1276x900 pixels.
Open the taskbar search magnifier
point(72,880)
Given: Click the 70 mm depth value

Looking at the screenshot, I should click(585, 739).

· · · · ·

# What is being asked
Copy the records above word for word, with each line unchanged.

# Result below
1276x900 pixels.
Open the taskbar search magnifier
point(72,880)
Given: Click the 70 mm depth value

Looking at the screenshot, I should click(585, 739).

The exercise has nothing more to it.